:: Job ::
Copy out every line of the listing below word for word, leaving out the pictures.

—————

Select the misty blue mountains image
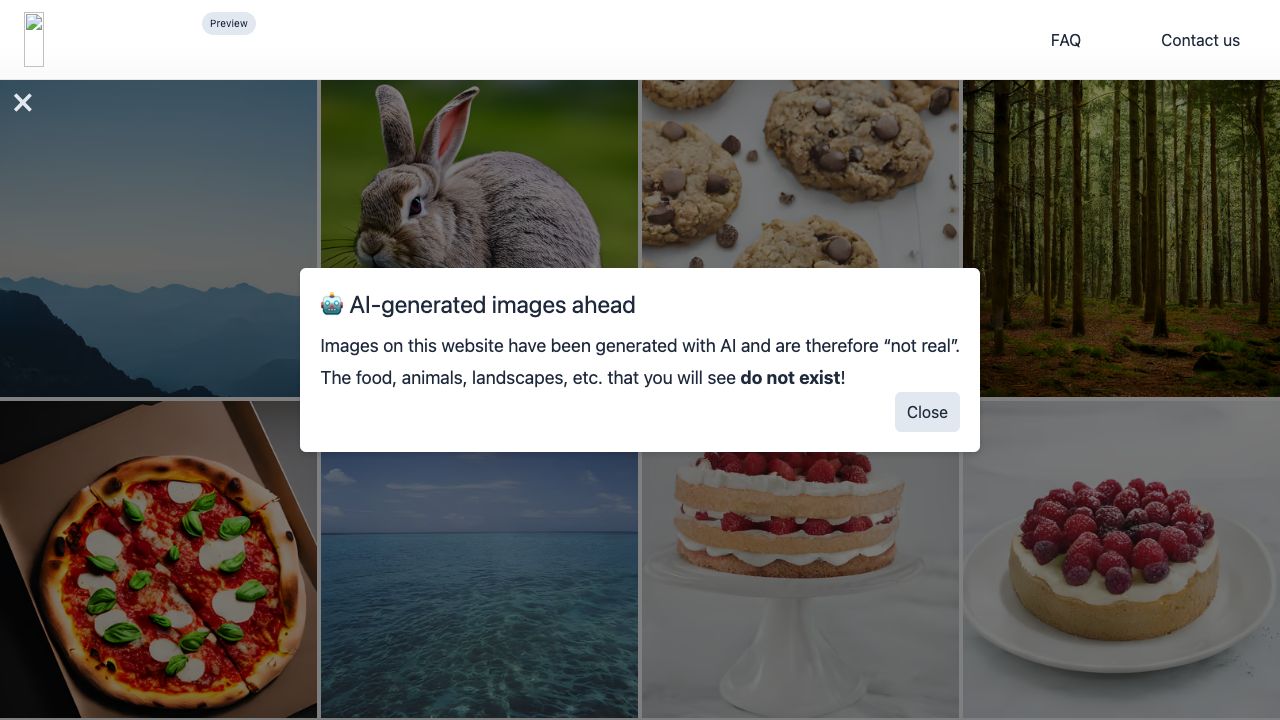Screen dimensions: 1280x720 tap(158, 238)
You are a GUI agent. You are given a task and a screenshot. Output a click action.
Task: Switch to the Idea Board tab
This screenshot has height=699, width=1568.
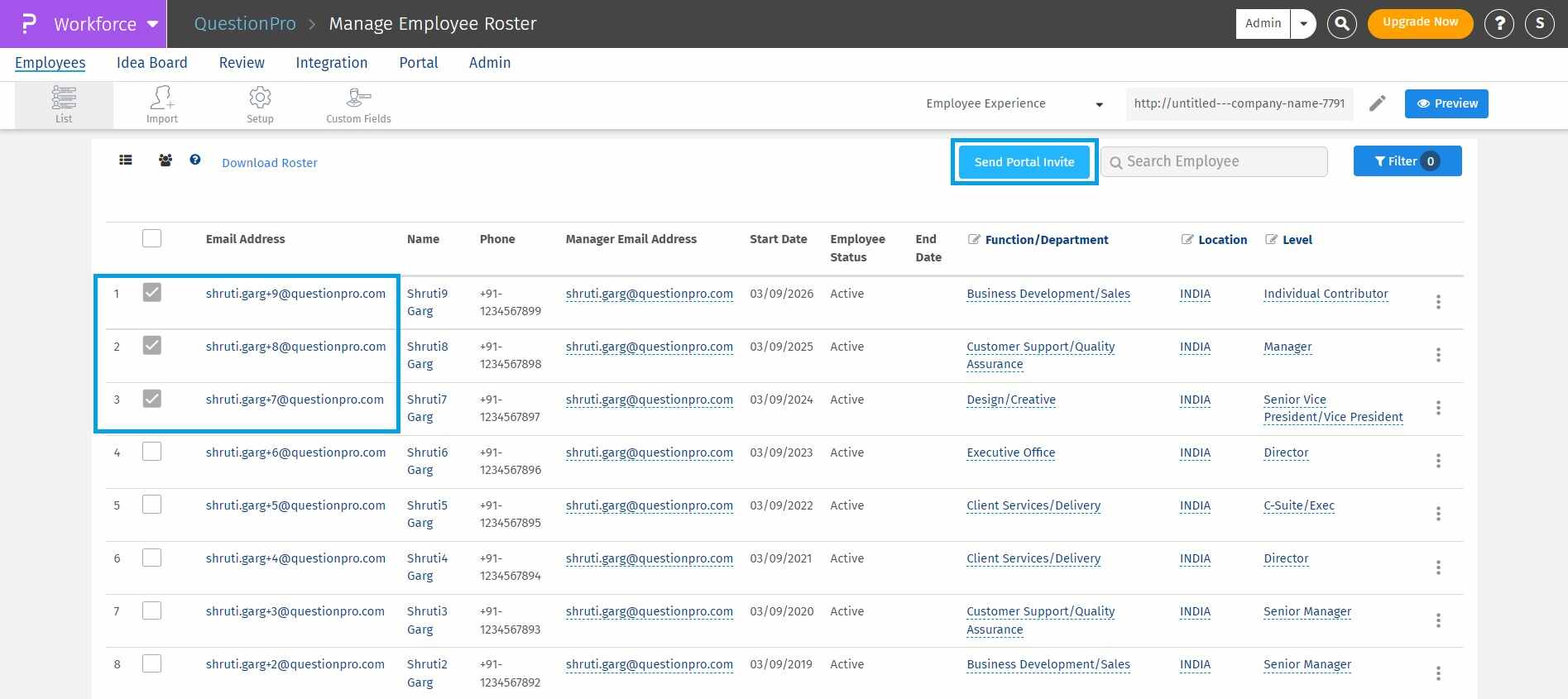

—————

:: Answer below ::
Select the misty blue mountains image
Screen dimensions: 1280x720 tap(158, 238)
You are a GUI agent. You are given a task and a screenshot. Output a click action.
Task: Switch to the Idea Board tab
This screenshot has height=699, width=1568.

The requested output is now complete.